Exercise directions
Update the data from the line with "Where should I" up to and including the line with "point(980,87)" by replacing "icon" with "button" and leaving everything else unchanged.

Material to process
::::::::::

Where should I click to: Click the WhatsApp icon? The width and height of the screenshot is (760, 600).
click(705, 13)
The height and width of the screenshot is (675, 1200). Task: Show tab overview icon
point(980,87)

::::::::::

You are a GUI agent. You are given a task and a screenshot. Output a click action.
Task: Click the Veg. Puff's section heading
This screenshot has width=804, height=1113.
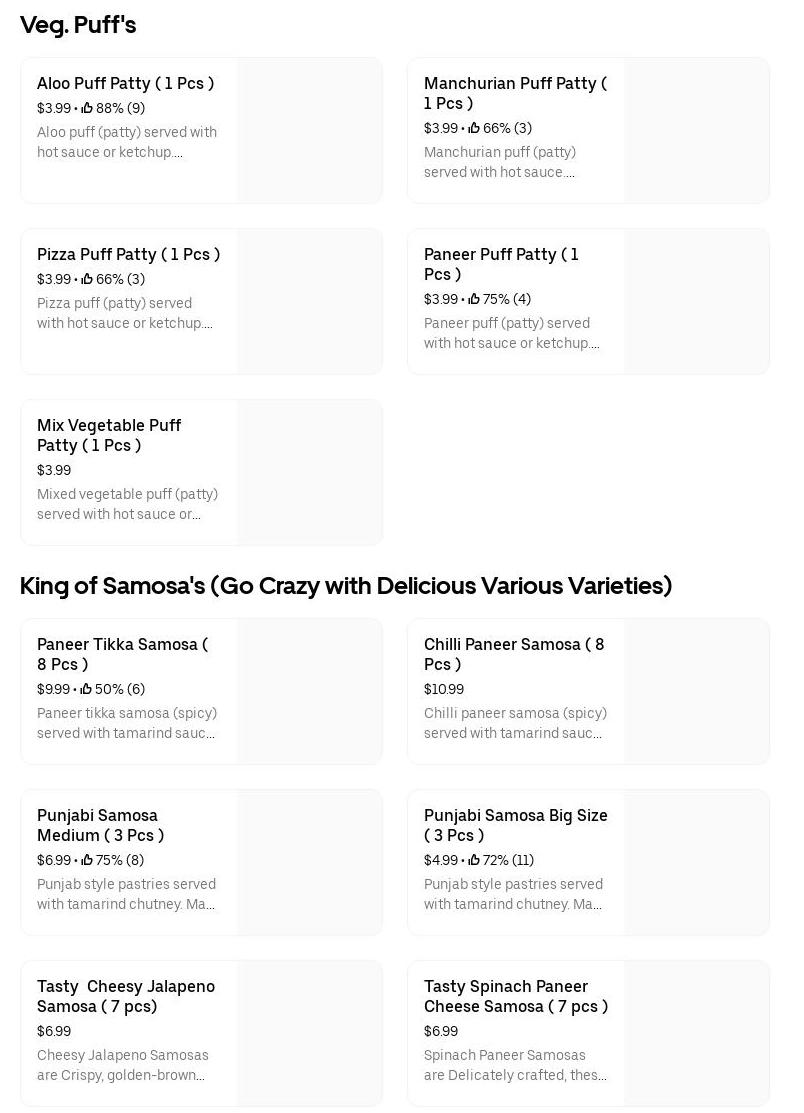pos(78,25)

::::::::::

Solution below
Where should I click to: Click the WhatsApp button? The width and height of the screenshot is (760, 600).
click(705, 13)
The height and width of the screenshot is (675, 1200). Task: Show tab overview button
point(980,87)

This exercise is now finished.